Public-nEUro / DataCatalogue

lists datasets available in the PublicnEUro brain imaging repository
https://publicneuro-catalogue.netlify.app/
Creative Commons Zero v1.0 Universal
0 stars 1 forks source link

mapping BIDS files #2

Open CPernet opened 2 months ago

CPernet commented 2 months ago

@jsheunis is there a magic datalad tool to map files from a BIDS dir to the json file schema? allowing to 'automatically' (or almost) add all the json lines to the dataset one

jsheunis commented 2 months ago

Not exactly no. In the past I have used the bids-dataset extractor from datalad-neuroimaging, together with datalad-metalad, to extract dataset-level information from a BIDS-compliant dataset.

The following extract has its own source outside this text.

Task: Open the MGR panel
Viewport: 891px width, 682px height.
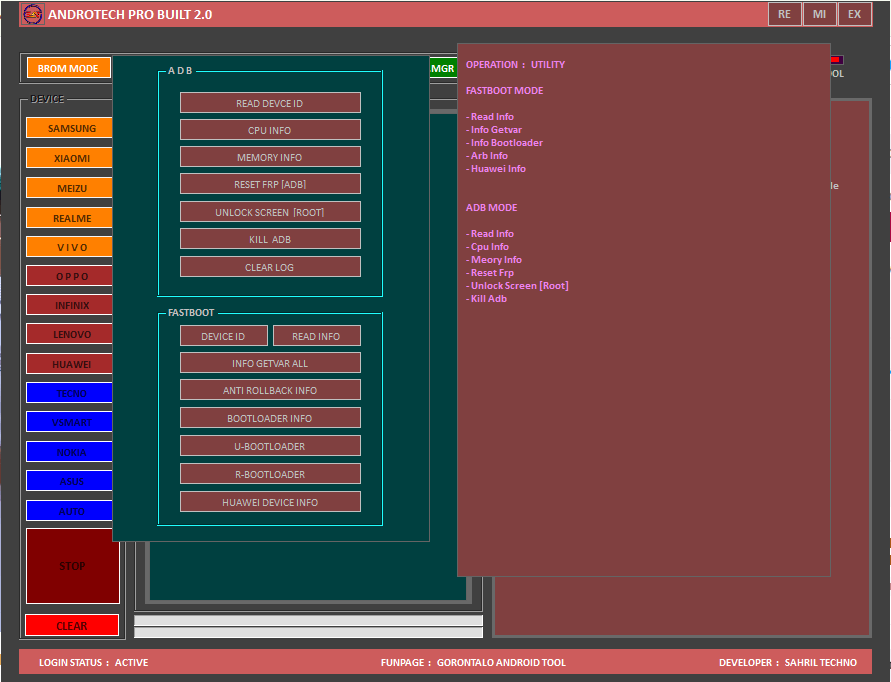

When it comes to file-level metadata, I have used datalad-metalad and the metalad_core extractor on the file level to get an array of file-specific metadata objects, together with the meta-conduct command to do this for all files in a datalad dataset.

Also, there would be essentially no difference between getting file-level metadata for a BIDS dataset vs any other collection of files.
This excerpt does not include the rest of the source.